36% of directors, 53% of managers and 47% of coordinators and assistants intend to change employer, compared to only 19% of the executive team. We found that strategists are least likely to change employer (21%) whereas designers (43%), account managers (44%) and those working in other roles in the agency (36%) are most likely to leave.

A substantial change in those responsible for the day-to-day client satisfaction and delivery may have an impact on the agency’s ability to service and farm existing clients. There is also a risk of losing knowledge and experience. Agencies are likely to face the need for financial and time investment in the recruitment and training of new talent, which they can ill afford.

Stef Brown, Managing Director of On Pointe Marketing, says: “Agencies are all about people. Building relationships and satisfying existing clients is one of the best ways to weather any downturn.
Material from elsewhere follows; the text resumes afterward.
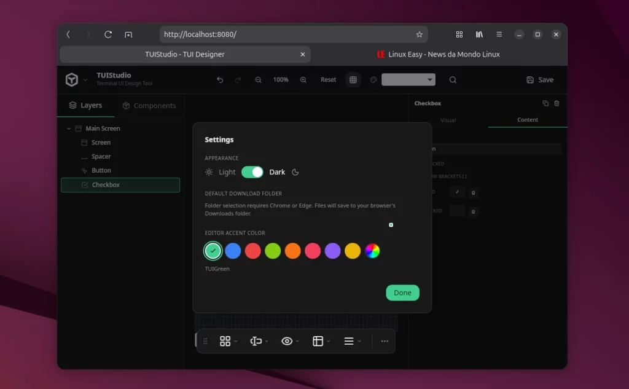Select the blue accent color swatch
If agencies start losing the key staff that deliver the work, they risk damaging those relationships to the point where clients may decide to look elsewhere. They also risk being so stretched that they’re unable to seize new opportunities as the market begins to pick up.” 

Perceived agency delivery gap is major factor in deciding whether to stay or go

We asked respondents to tell us how important a series of agency attributes were to them personally and how well their agency is currently performing against those attributes.

Across the industry, people agree on what makes a good agency.

We then measured the difference between importance and performance, which we call the delivery gap. We found that employees who intend to change job perceive bigger agency delivery gaps than those who wish to stay. The median gap is just 13% for those intending to stay and 36% for those intending to leave.

The five attributes in which there is the greatest difference of opinion between those intending to leave and those intending to stay are: ‘rewards people for going the extra mile’ (39% difference); ‘has a management team that demonstrates strong leadership skills’ (35%); ‘helps employees to manage stress’ (33%); ‘supports professional development and growth’ (32%); and ‘is quick to change in reaction to new situations’ (29%).

Rachel Fairley, Managing Director of Fairley & Associates, believes: “Employees agree on what makes a good agency and on how their agencies are letting them down. For two-fifths, enough is enough. It isn’t about money; everyone knows money is tight. It is about respect and appreciation. Agencies must empower their managers to lead, coach and nurture their teams so employees are involved in ensuring their agency’s and their personal success.”

Crucial deficits in agency performance in the psychosocial work environment

For those intending to leave, the greatest delivery gaps are in the psychosocial work environment such as job demands, job control and workplace support/training.

The perceived delivery gap for those intending to leave is significant: ‘rewards people for going the extra mile’ (64%); ‘supports professional development and growth’ (60%); ‘provides training’ (55%); ‘helps employees to manage stress’ (55%); ‘appropriate workload for staffing levels’ (53%).

Jobs with high demands and high control are generally considered the most rewarding whereas jobs with high demands, low control and poor workplace support are worst for mental and physical health. To retain talent, agencies need to nurture their employees. This may also improve their perception of the leadership skills of their management team.

Karina Beasley, Managing Director of Gabriele Skelton, says: “As a recruiter, of course we are reliant on people moving from one agency to another. However, we also want our agency clients to thrive, and from the results of our research, many are risking their future success by not paying attention to nurturing, and therefore, retaining their employees. Bearing in mind the level of redundancies in the first half of 2009, many agencies are now down to teams comprised entirely of their key people – the very people they can least afford to lose when the upturn comes. It is vital that they look at how to reward and recognise their people – something which doesn’t have to cost a fortune.”